Neuromorphic Split Computing via Optical Inter-Satellite Links

TL;DR

This paper introduces a neuromorphic split-computing framework for optical inter-satellite links that significantly reduces energy and transmission load while maintaining high accuracy in remote sensing tasks.

Contribution

It proposes a novel lossless sparse event representation, hierarchical error protection, and end-to-end training techniques for efficient optical satellite communication using SNNs.

Findings

Achieves over 10x reduction in energy and transmission load.

Less than 1% accuracy loss in remote sensing inference.
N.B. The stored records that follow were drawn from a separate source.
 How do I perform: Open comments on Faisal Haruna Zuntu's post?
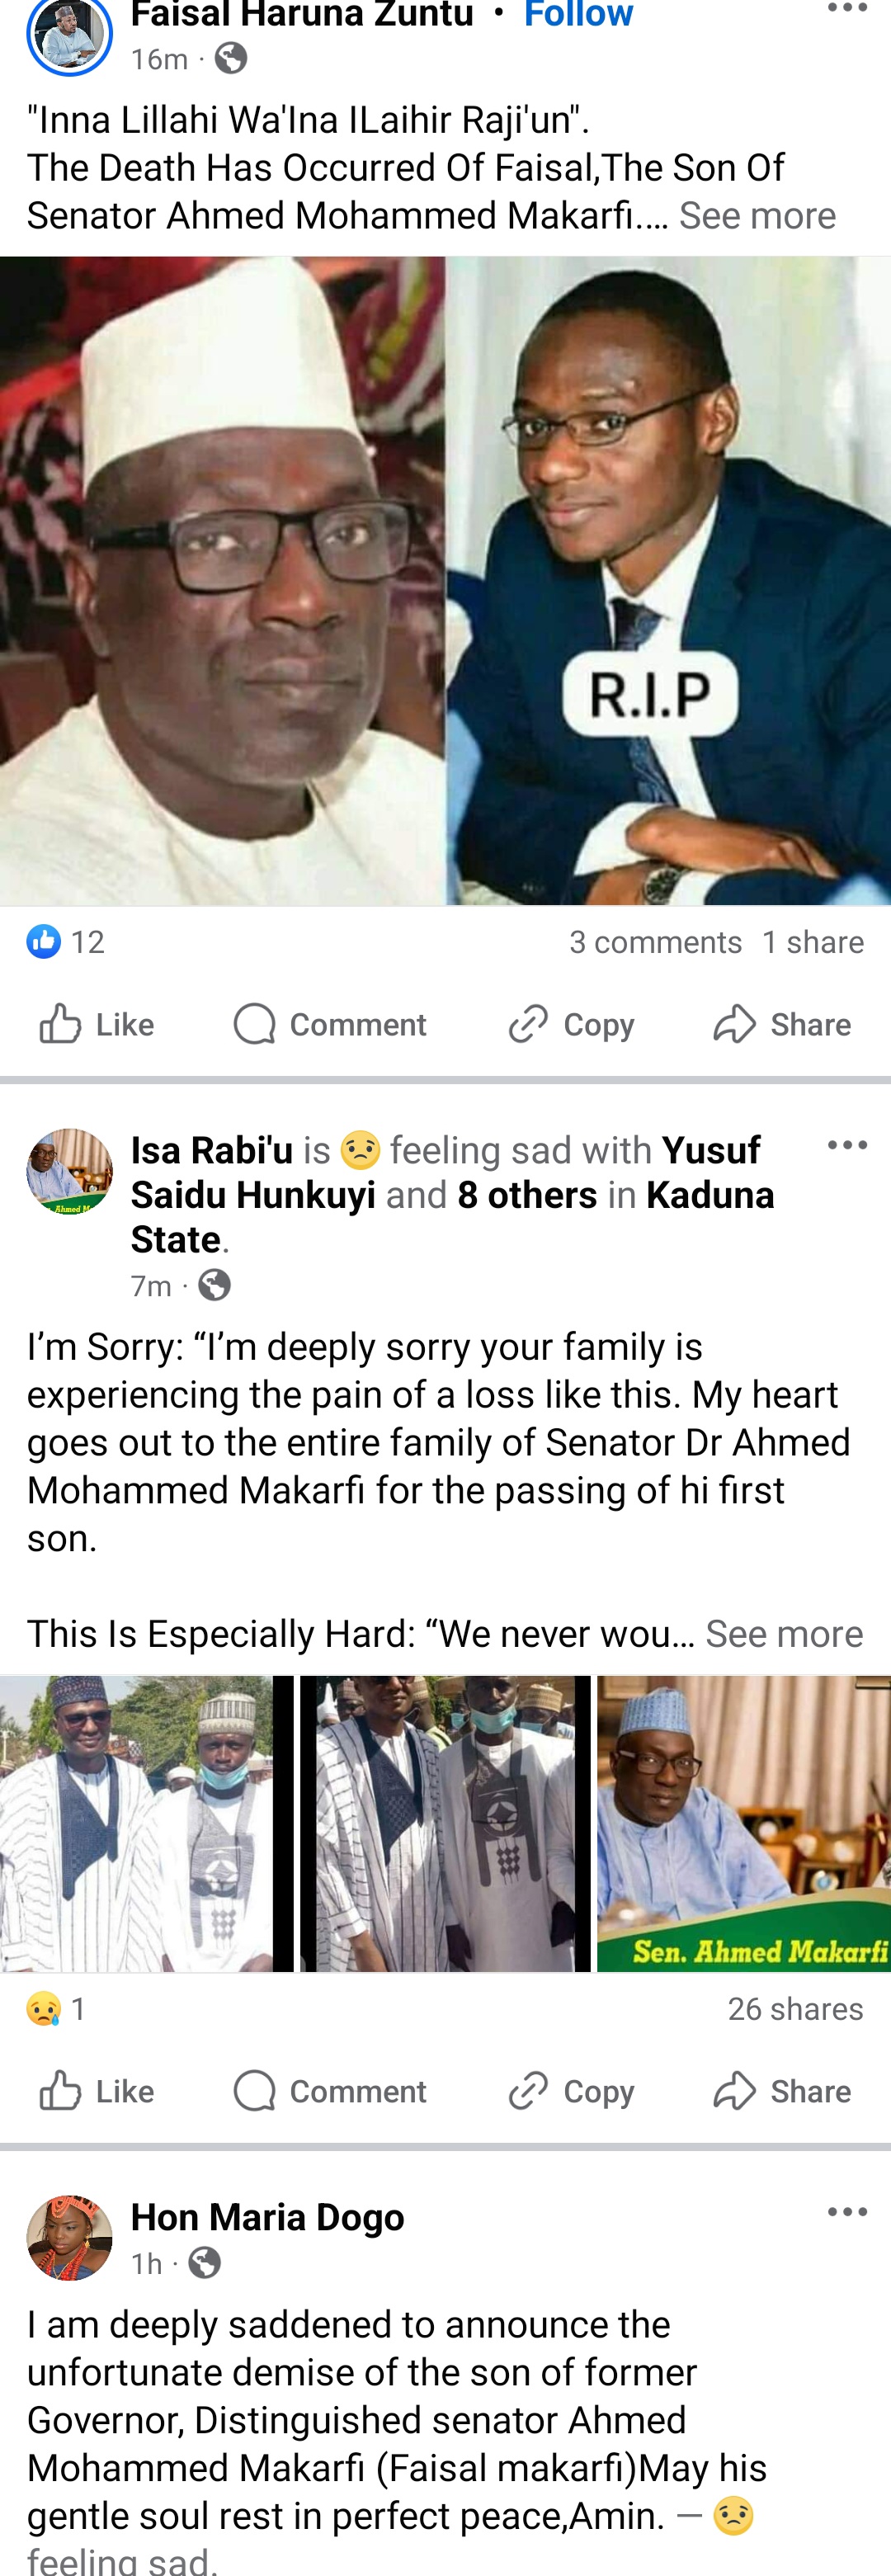tap(330, 1024)
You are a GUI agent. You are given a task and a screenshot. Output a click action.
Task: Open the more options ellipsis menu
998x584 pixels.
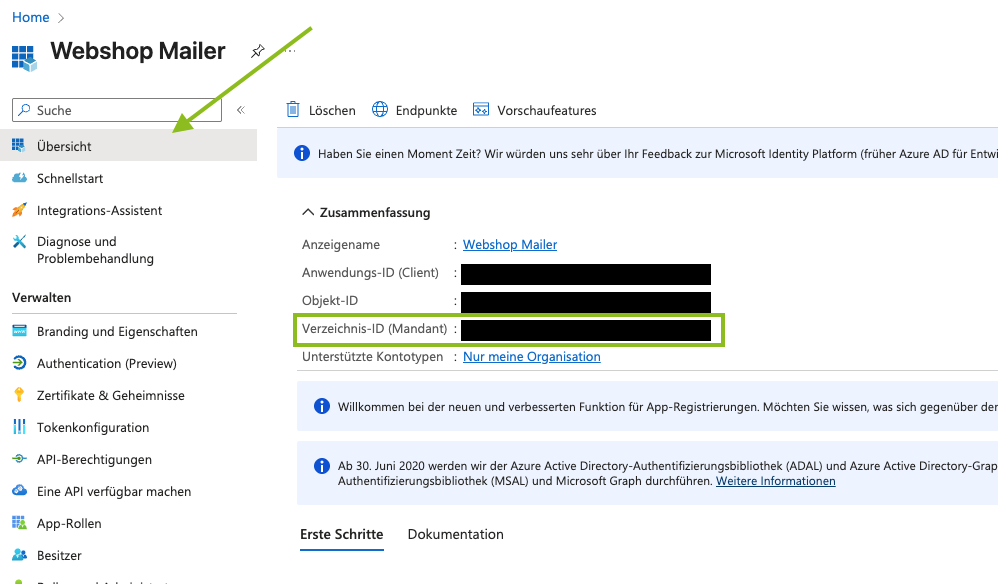(x=289, y=51)
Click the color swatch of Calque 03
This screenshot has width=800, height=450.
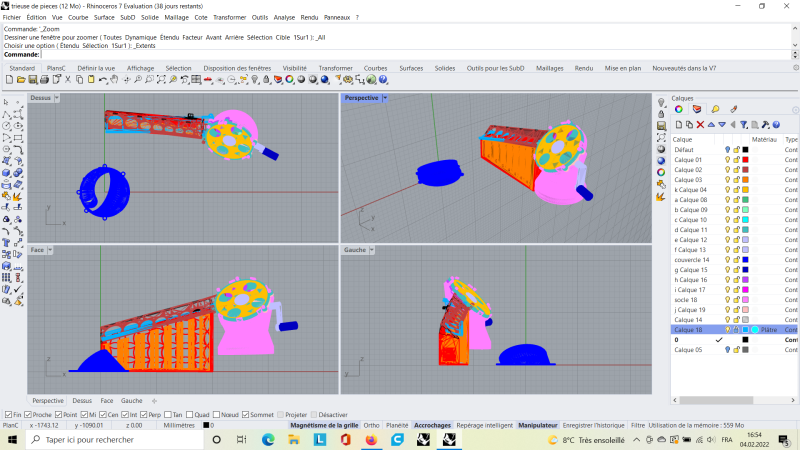tap(745, 180)
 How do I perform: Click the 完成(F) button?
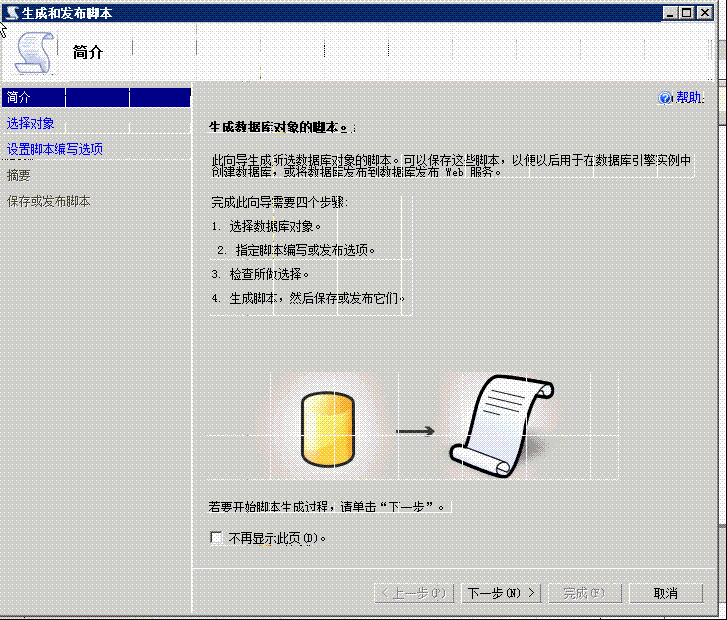[x=584, y=593]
Outperforms existing address-event-based split SNNs by 3.7x in efficiency.

Abstract

We present a neuromorphic split-computing framework for energy-efficient low-latency inference over optical inter-satellite links. The system partitions a spiking neural network (SNN) between edge and core nodes. To transmit sparse spiking features efficiently, we introduce a lossless channel-block-sparse event representation that exploits inter- and intra-channel sparsity. We employ hierarchical error protection using multi-level forward error correction and cyclic redundancy checks to ensure reliable communication without retransmission. The framework uses end-to-end training with sparsity and clustering regularizers, combined with channel-aware stochastic masking to optimize feature compression and channel robustness jointly. In a proof-of-concept implementation on remote sensing imagery, the framework achieves over $10 \times$ reduction in both computational energy and transmission load compared to conventional dense split systems, with less than 1% accuracy loss. The proposed approach also outperforms address-event-based split SNNs by $3.7 \times$ in transmission efficiency and shows superior resilience to optical pointing jitter.